I’m trying to understand the dimensions of the output of the Generator of my GAN. The dims of the result after each layer is as follows:
Start: torch.Size([128, 74, 1, 1])
After block1: torch.Size([128, 256, 3, 3])
After block2: torch.Size([128, 128, 6, 6])
After block3: torch.Size([128, 64, 13, 13])
After block4: torch.Size([128, 1, 28, 28])
The Generator code is below. Here z_dim is 74 but was initially 64. It was appended with 10 class labels as shown below.
fake_noise = get_noise(cur_batch_size, z_dim, device=device)
noise_and_labels = combine_vectors(fake_noise, one_hot_labels)
fake = gen(noise_and_labels)
class Generator(nn.Module):
'''
Generator Class
Values:
z_dim: the dimension of the noise vector, a scalar
im_chan: the number of channels of the output image, a scalar
(MNIST is black-and-white, so 1 channel is your default)
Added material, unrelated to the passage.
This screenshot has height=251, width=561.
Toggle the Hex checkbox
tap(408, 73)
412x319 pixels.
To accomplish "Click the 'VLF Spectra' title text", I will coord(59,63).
hidden_dim: the inner dimension, a scalar
'''
def __init__(self, z_dim=10, im_chan=1, hidden_dim=64):
super(Generator, self).__init__()
self.z_dim = z_dim
# Build the neural network
self.block1 = self.make_gen_block(z_dim, hidden_dim * 4)
self.block2 = self.make_gen_block(hidden_dim * 4, hidden_dim * 2, kernel_size=4, stride=1)
self.block3 = self.make_gen_block(hidden_dim * 2, hidden_dim)
self.block4 = self.make_gen_block(hidden_dim, im_chan, kernel_size=4, final_layer=True)
def make_gen_block(self, input_channels, output_channels, kernel_size=3, stride=2, padding=1, final_layer=False):
'''
Function to return a sequence of operations corresponding to a generator block of DCGAN;
a transposed convolution, a batchnorm (except in the final layer), and an activation.
Parameters:
input_channels: how many channels the input feature representation has
output_channels: how many channels the output feature representation should have
kernel_size: the size of each convolutional filter, equivalent to (kernel_size, kernel_size)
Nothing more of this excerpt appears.